─── Given text ───
A&B ABstract: Three recent actions by the Consumer Financial Protection Bureau (“CFPB”), on consecutive days, highlights inconsistencies in the CFPB’s current approach to payday lending.
Motion to Dismiss NALCAB Lawsuit
On Monday, March 22, 2021, the CFPB filed in D.C. federal district court a memorandum in support of its motion to dismiss a lawsuit filed last year by National Association for Latino Community Asset Builders (NALCAB). The lawsuit challenged the CFPB’s 2020 final rule that rescinded the mandatory underwriting provisions of its 2017 payday lending rule. The CFPB’s memorandum persuasively argues that NALCAB lacks standing to bring its challenge because (among other things) its claimed injuries are purely speculative, and therefore the court lacks subject-matter jurisdiction to hear the case.
One day later, on Tuesday, March 23, 2021, Acting CFPB Director Uejio released a blog post stating that notwithstanding its motion to dismiss NALCAB’s amended complaint, the CFPB “continues to believe that ability to repay is an important underwriting standard.” He further alleged that payday lenders’ business model “is dependent on consumers’ inability to repay their loans” and “those practices cause harm that must be addressed by the CFPB,” including through rulemaking if appropriate.
Two days later, on Wednesday, March 24, 2021, the CFPB released its 2020 Consumer Response Annual Report. The report noted that the CFPB received approximately 542,300 consumer complaints in 2020, an increase of more than 50% over the number of complaints it received in 2019. Acting Director Uejio said in his introduction to the report: “The global pandemic was perhaps the most disruptive long-term event we will see in our lifetimes. Not surprisingly, the shockwaves it sent across the planet were felt deeply in the consumer financial marketplace.”
───
• **Questions to answer**:
• a. According to the text on the CFPB's payday lending actions, about how many consumer complaints did the CFPB receive in 2020?
• b. Write the next part of the text about the CFPB's payday lending actions, picking up after its final sentence.
─── Entries supplied ───
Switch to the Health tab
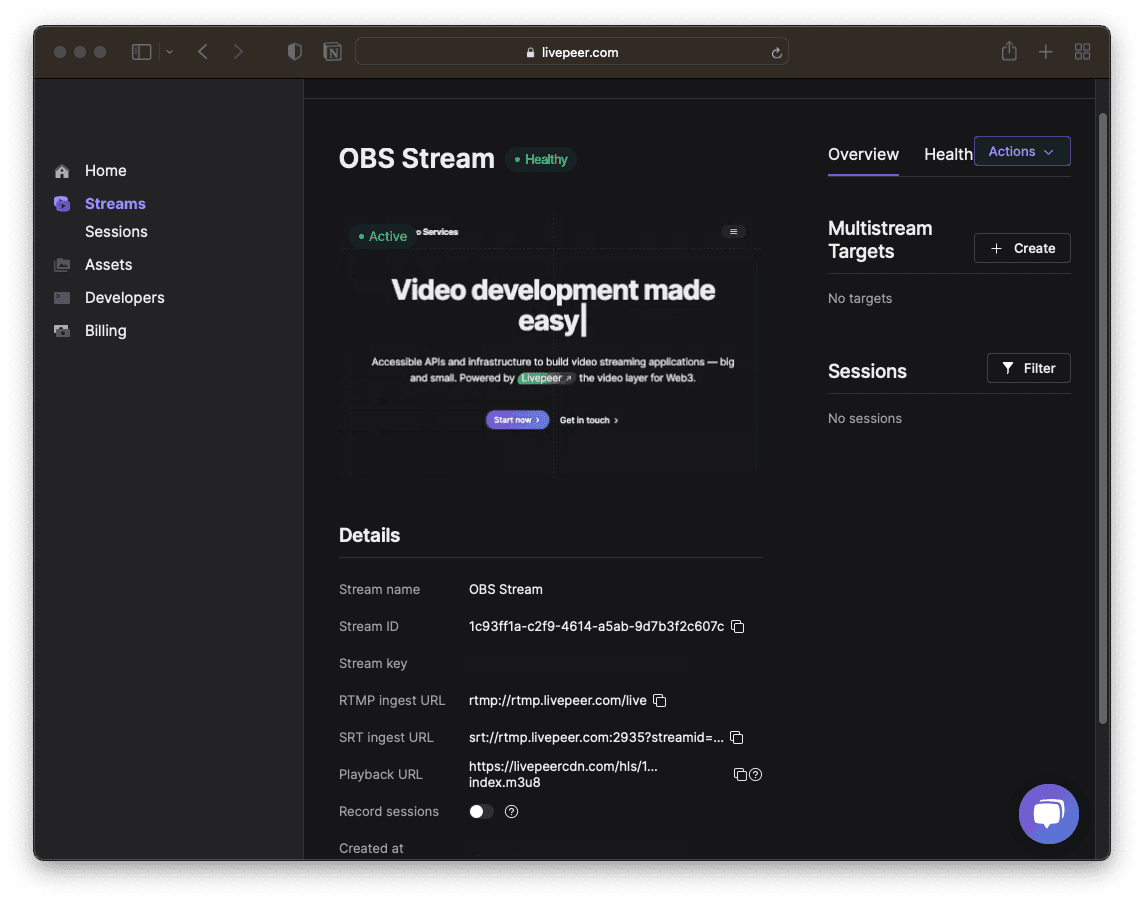Image resolution: width=1144 pixels, height=902 pixels. coord(948,155)
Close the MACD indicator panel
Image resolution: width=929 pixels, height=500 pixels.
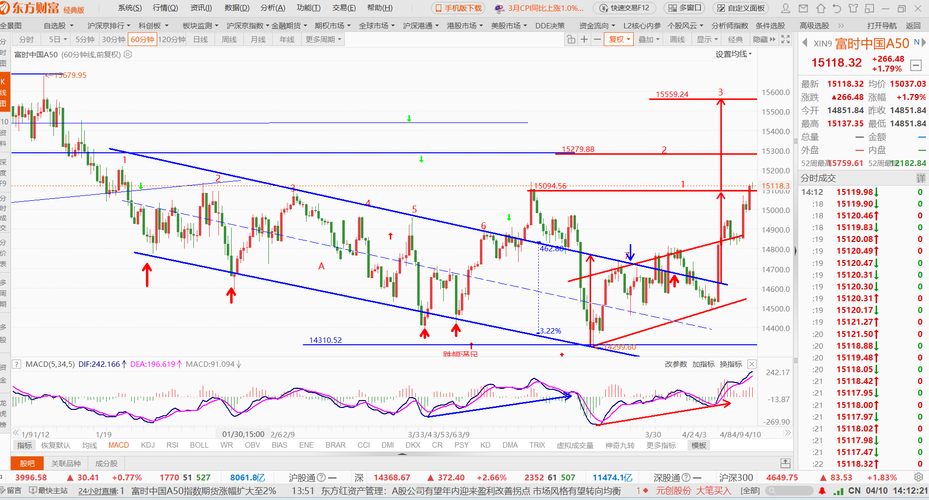point(751,364)
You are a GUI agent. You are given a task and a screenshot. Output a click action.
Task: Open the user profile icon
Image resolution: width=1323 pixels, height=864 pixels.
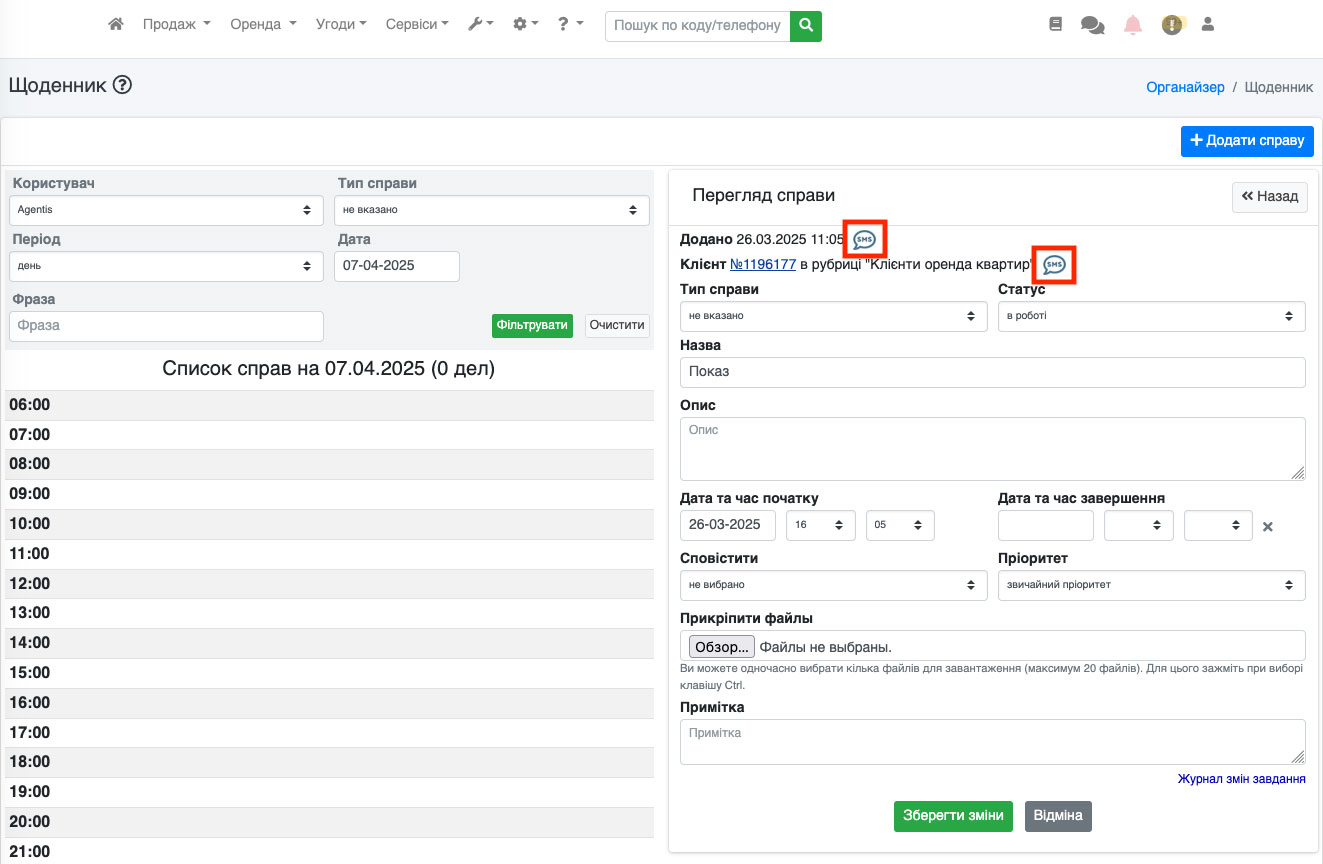pos(1207,25)
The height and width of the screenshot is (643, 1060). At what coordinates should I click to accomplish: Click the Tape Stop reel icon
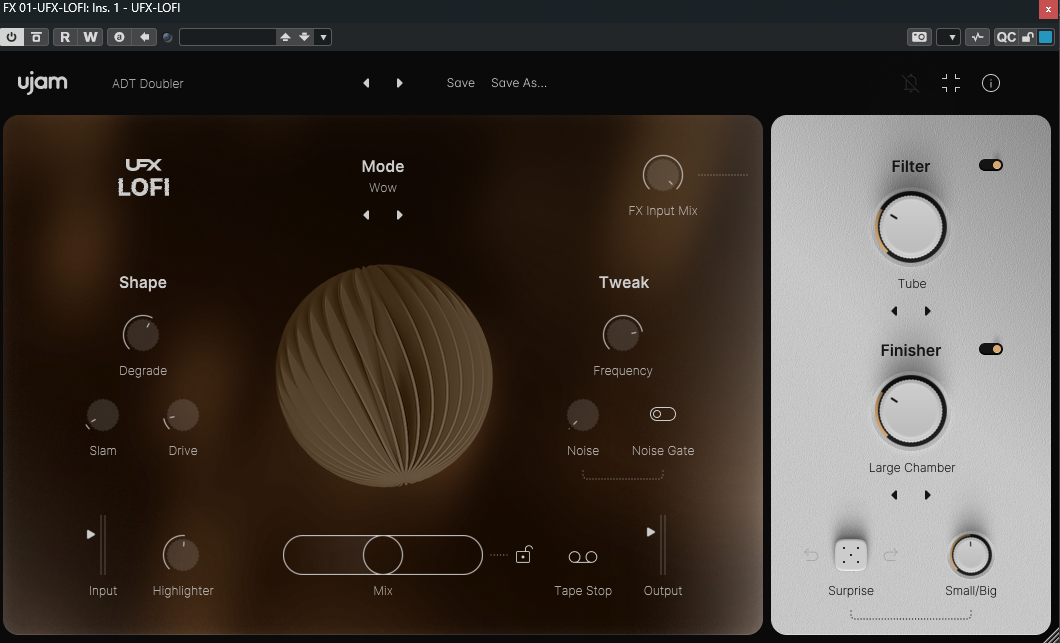pyautogui.click(x=583, y=556)
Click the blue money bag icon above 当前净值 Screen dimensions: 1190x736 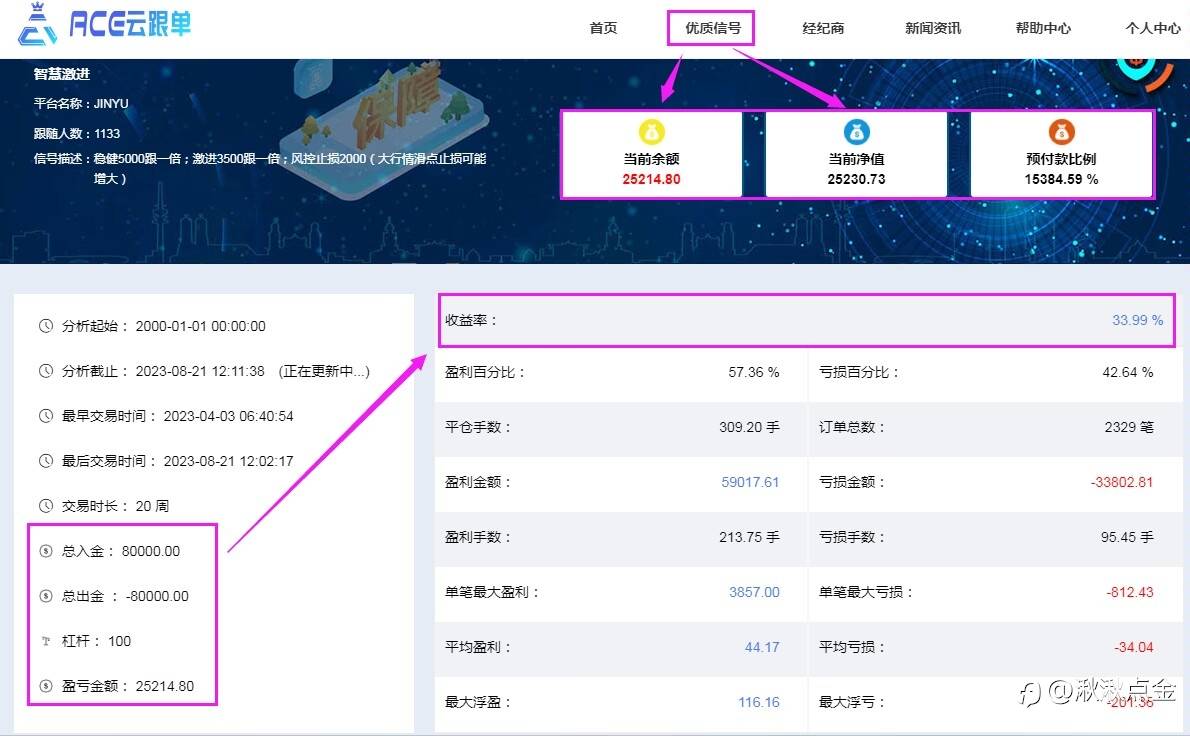[856, 132]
───
• **Task responses**:
• a. Approximately 542,300.

• b.
Notably, however, payday loan complaint volume actually decreased by 24% in 2020. The CFPB received only 1,600 payday loan complaints in 2020, or just 0.3% of all complaints received. Of these, about 600 complaint were routed to other agencies or found to be incomplete, so only about 1,000 complaints were actually sent to companies for review and response. And of these, 83% were closed with an explanation provided by the company, suggesting that complainants may have been simply mistaken about certain facts relating to their payday loan, while only 1% (i.e., 10 complaints) resulted in monetary relief provided to consumers.
In a February 10, 2021 blog post, Acting Director Uejio pledged that consumer complaints and other consumer input would be treated as crucial data that drives CFPB policymaking. Accordingly, the CFPB may be expected to consider whether the paucity of payday lending complaints can be reconciled with its conviction that the payday lending model depends upon causing consumer harm, and whether a discretionary rulemaking is appropriate in light of competing priorities.